Jesus taught that we should forgive seventy times seven, that is, forever. But many Christians do not believe God does this, God sends people to eternal torment in hell.
Why would someone as great as God, who has infinite power, knowledge, patience, kindness, love, forgiveness, compassion, and mercy choose to eternally destroy infinitely small, vulnerable creatures because of the stupid things they do, usually out of their own ignorance and brokenness? Doesn’t that make God infinitely petty, unloving judgmental and angry – qualities we don’t admire in any human being?
Even in civil courtrooms, the length of the sentence must fit the crime – we don’t send people to lifelong imprisonment for stealing a loaf of bread for their family because they are food insecure. Eternal punishment therefore does not make sense. What could we possibly do that would warrant, not just imprisonment but torture, and not just for a lifetime but forever? Forever is an awfully long time, particularly if you are being tortured! This idea makes God a monster who is eternally vengeful, something we admire in no one. This idea makes atheists not believers. Surely, God is far greater, not far lower, than the best human being?
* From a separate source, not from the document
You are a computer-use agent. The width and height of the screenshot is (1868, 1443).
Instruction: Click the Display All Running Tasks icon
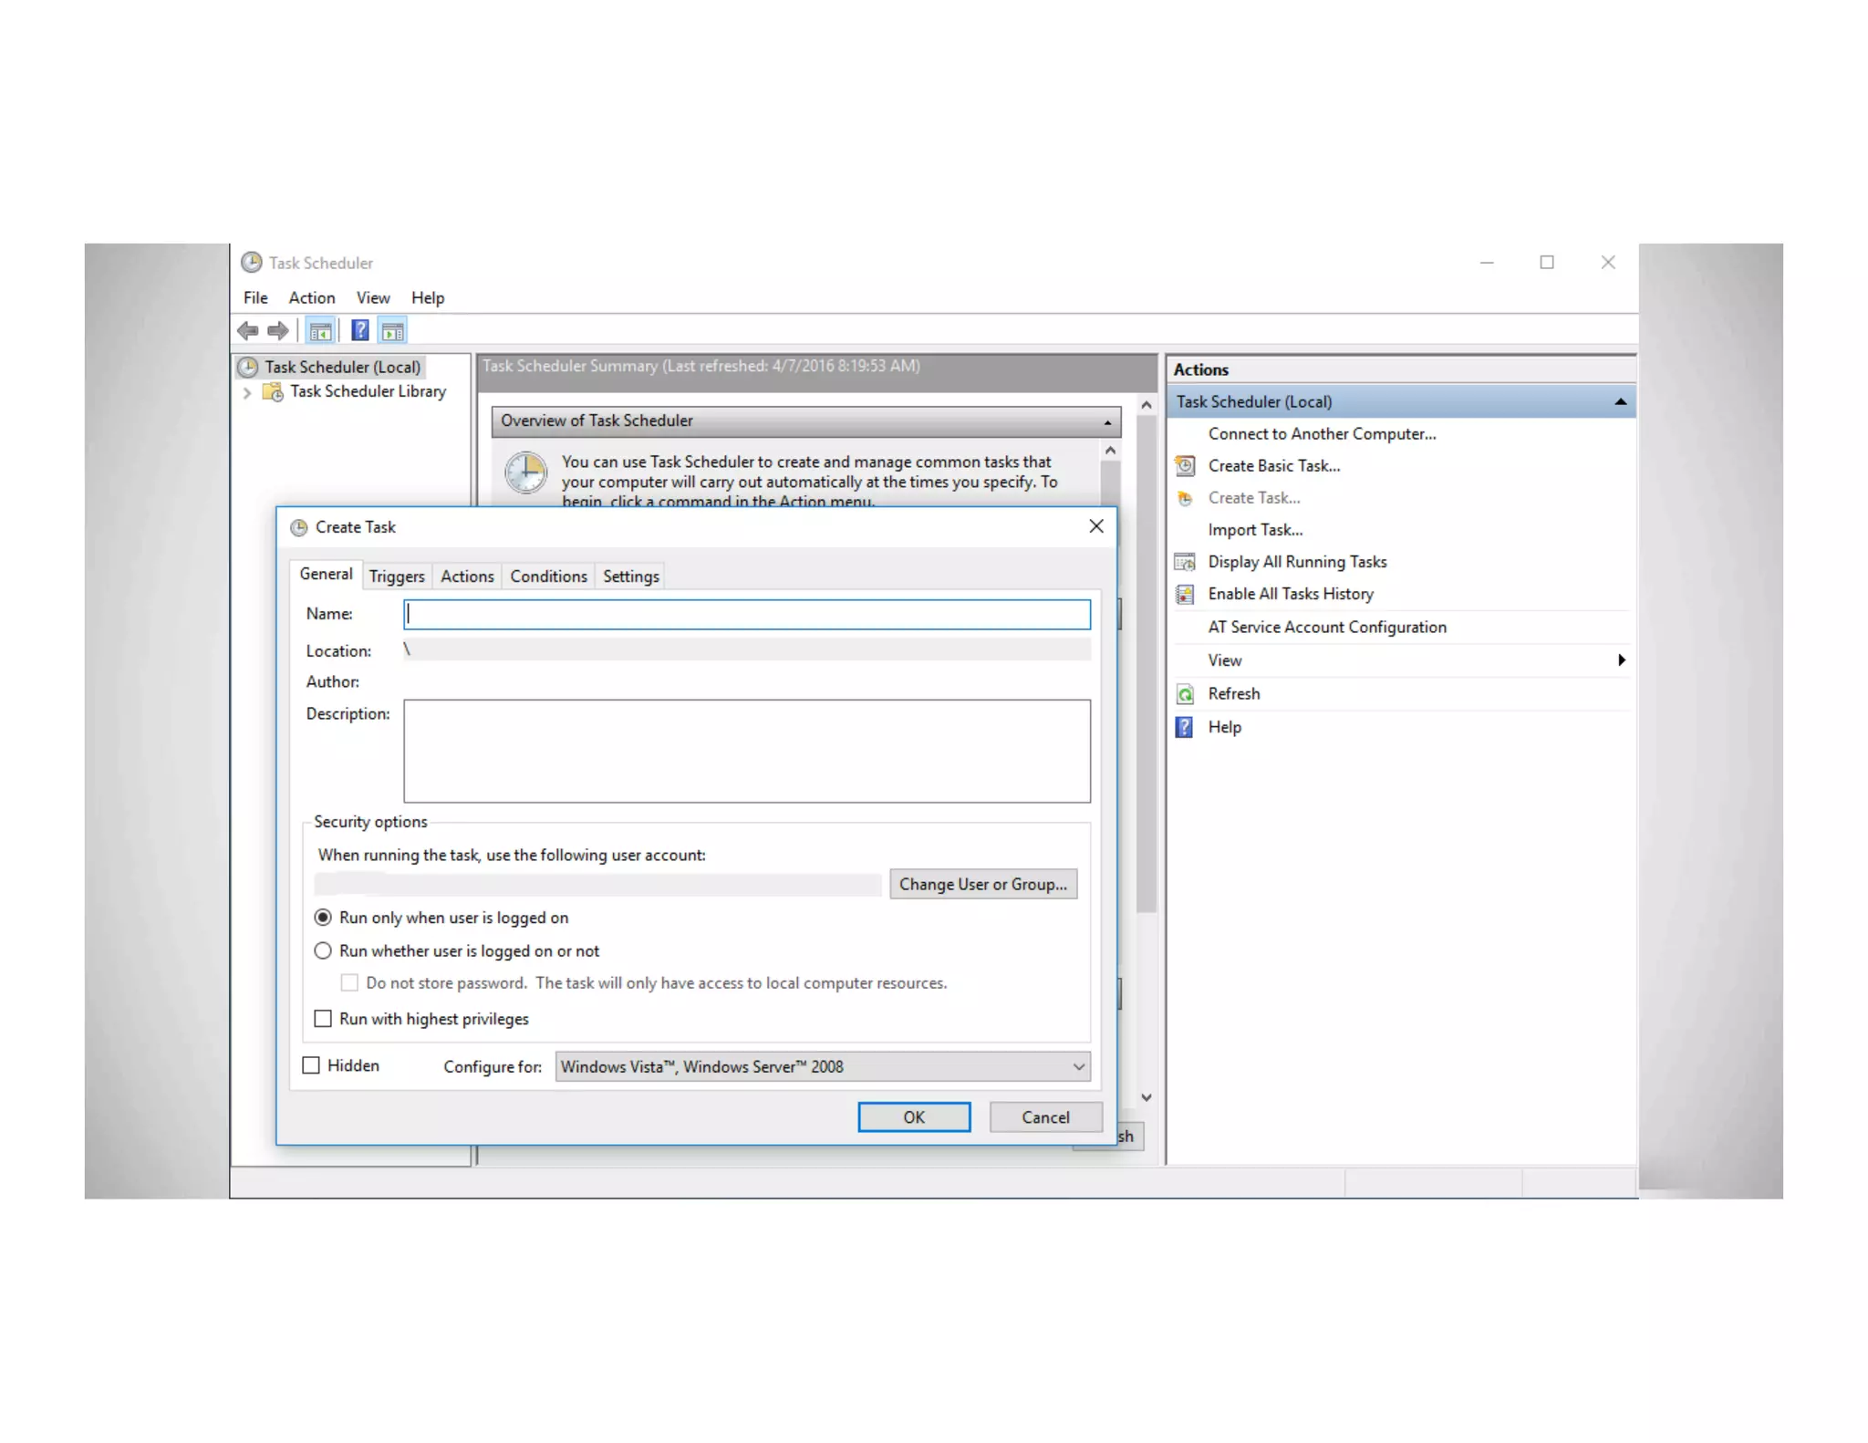click(x=1185, y=562)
Maybe God’s holiness is God’s infinite and eternal love, forgiveness, compassion, and mercy? Maybe God’s holiness is like the story Jesus told about the father of the prodigal son who runs out to meet and embrace his son and celebrates his return, rather than punishing him for squandering his father’s fortune? Maybe God’s holiness is like Jesus who, when a woman is caught in adultery, rather than stoning her for her sin, as the elders wanted him to, says, “I don’t condemn you, go and sin no more.”
I think the idea of hell as a place of eternal torture is a projection of our worst fears onto God and religious leaders used this to control people. It is easy to control people who are afraid. I also believe though that there is a hell, not as a place but a state of mind. We create our own hell or heaven on Earth by the choices we make. I suppose it would be possible to make eternally bad choices and so condemn yourself to eternal hell, but I don’t think God condemns us. Rather, God would eternally pursue us until we gave in to God’s eternal love.
Of course, this brings up all the verses in the Bible about the wrath of God. There are good theological responses that give alternative ways of interpreting these verses, but I reserve my answers for another article. Suffice it to say for now, that the Bible is full of examples of God’s restorative not punitive justice. For now, let us merely consider and savor the idea that God’s holiness and justice are found in God’s eternal love not eternal wrath, that God is only loving not both loving and wrathful.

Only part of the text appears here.